Hi Mat,
Thanks a lot.
Now, I manage to make it works. several efforts are made:
- change some expressions in kernel code, like
point_in(:) = 0.99D0 * A_dev(:, point) &
+ 0.01D0/4.0D0 * (A_dev(:,B_dev(1,cell)) + A_dev(:,B_dev(2,cell)) + A_dev(:,B_dev(3,cell)) + A_dev(:,B_dev(4,cell)))
Change into
point1 = B_dev(1,cell)
point2 = B_dev(2,cell)
point3 = B_dev(3,cell)
point4 = B_dev(4,cell)
point_in(:) = 0.99D0 * A_dev(:, point) &
+ 0.01D0/4.0D0 * (A_dev(:,point1) + A_dev(:,point2) + A_dev(:,point3) + A_dev(:,point4))
A_dev are DOUBLE PRECISION, device arrays; B_dev are INTEGER, device arrays.
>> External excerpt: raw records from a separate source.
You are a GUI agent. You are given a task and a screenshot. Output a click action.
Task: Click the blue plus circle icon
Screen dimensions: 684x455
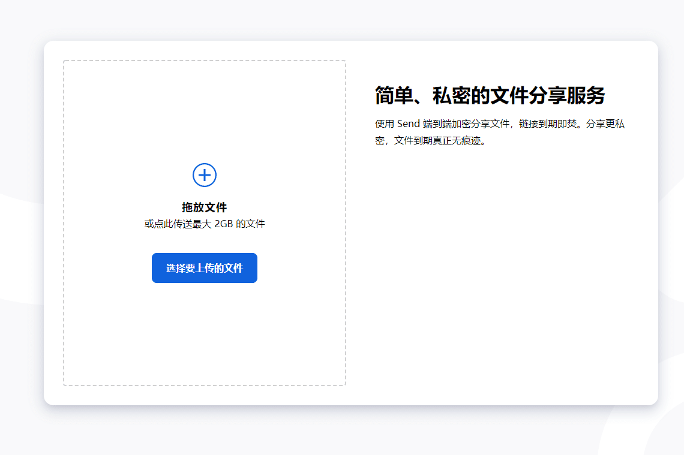205,175
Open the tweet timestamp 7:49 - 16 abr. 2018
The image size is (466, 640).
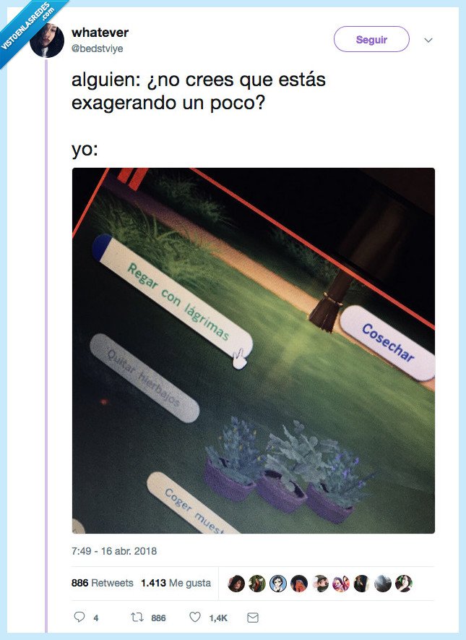pyautogui.click(x=114, y=551)
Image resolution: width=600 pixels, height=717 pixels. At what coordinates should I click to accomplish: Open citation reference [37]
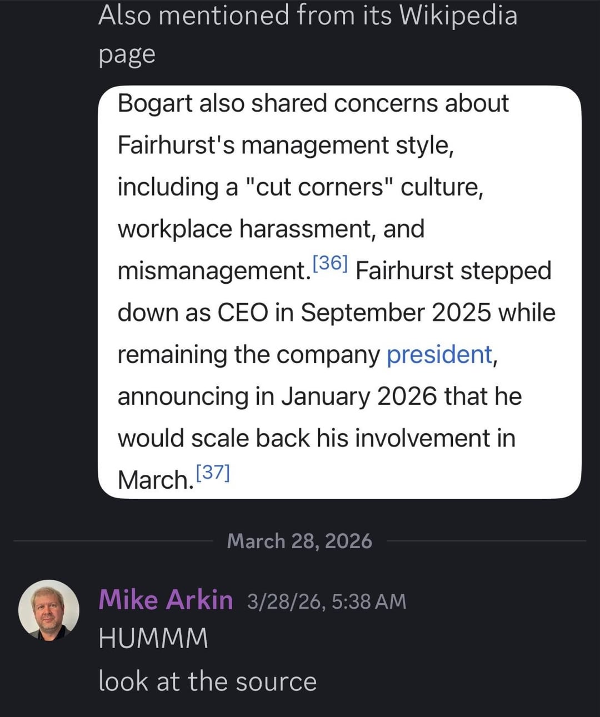(x=213, y=472)
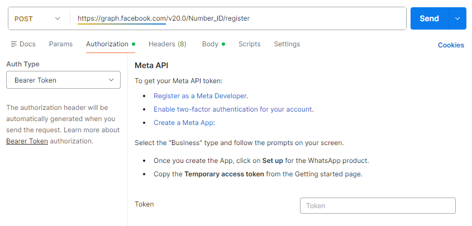Open Register as a Meta Developer link
Image resolution: width=472 pixels, height=226 pixels.
200,96
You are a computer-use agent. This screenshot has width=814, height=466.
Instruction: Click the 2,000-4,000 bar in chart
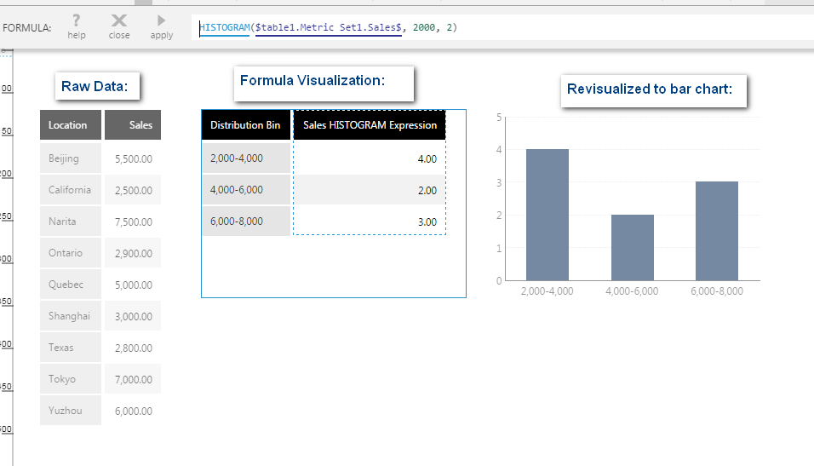[x=547, y=215]
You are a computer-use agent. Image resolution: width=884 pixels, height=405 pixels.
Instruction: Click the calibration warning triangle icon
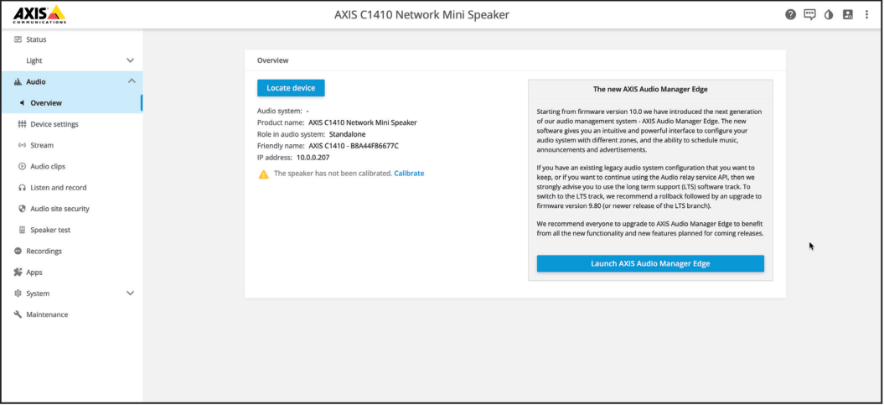[x=263, y=174]
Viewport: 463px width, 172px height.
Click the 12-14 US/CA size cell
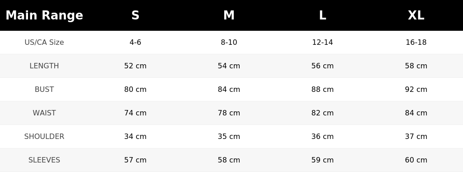[322, 42]
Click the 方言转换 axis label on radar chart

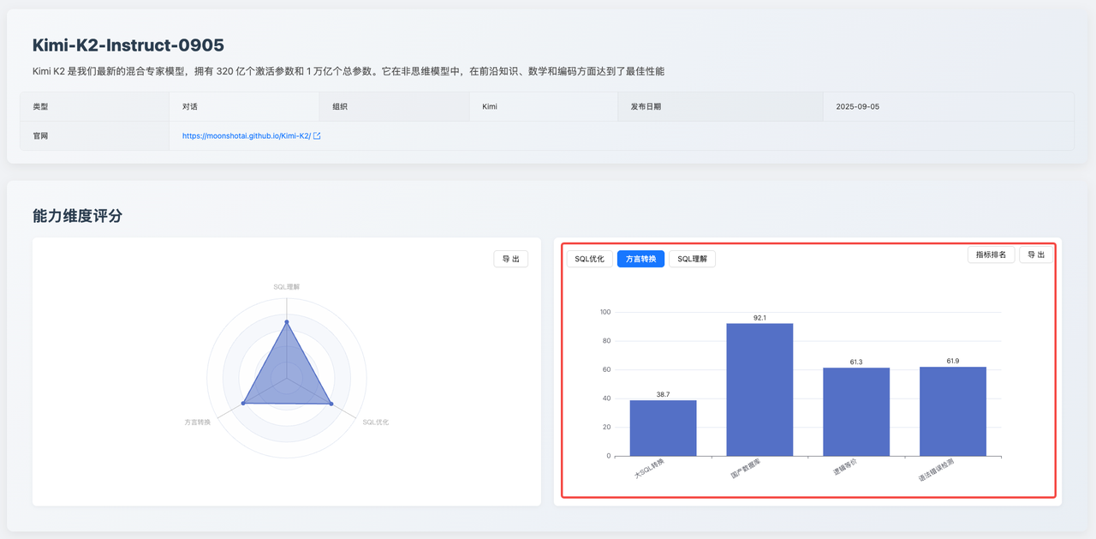click(197, 422)
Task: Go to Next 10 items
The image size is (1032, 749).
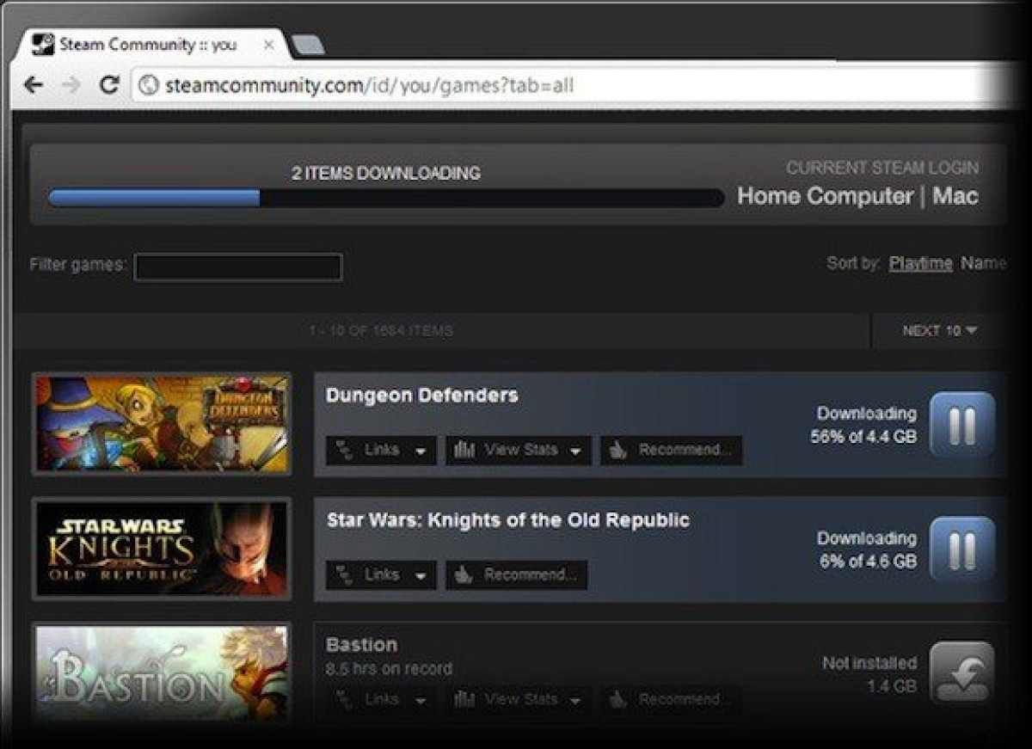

- stop the optimization of pgfortran link in makefile
F90 = pgfortran -module $(MODULE) -Mmpi=mpich1 -Mcuda -Mbyteswapio
OPT = -O3 -tp nehalem-64
GPUOPT = -O3 -ta=nvidia:cuda3.2 -Mcuda=keepbin -Mcuda=keepptx -Mcuda=ptxinfo -v
LN_OPT = -O0
#
# compilation rules
#
.SUFFIXES : .CUF .c .f .f90 .mod .F90
.mod.o :
$(F90) $(OPT) $(INCLUDES) -o $*.o -c $*.f90
.CUF.o :
$(F90) $(GPUOPT) $(INCLUDES) -o $*.o -c $*.CUF
.f90.o :
$(F90) $(OPT) $(INCLUDES) -o $*.o -c $*.f90
.F90.o :
$(F90) $(OPT) $(INCLUDES) -o $*.o -c $*.F90
.c.o :
$(CC) $(INCLUDES) -o $*.o -c $*.c
# $(CC) -O3 $(INCLUDES) -ffast-math -o $*.o -c $*.c
# compilation
#
$(TARGET) : $(OBJECTS_F90) $(OBJECTS_C)
$(F90) $(LN_OPT) $(OBJECTS_C) $(OBJECTS_F90) -o $@
#
If I change it with LN_OPT = -O3 (linking parameter), the run is stopped with the same error. Maybe there is a bug in the pgfortran link (strange). I try to provide my codes to you for test.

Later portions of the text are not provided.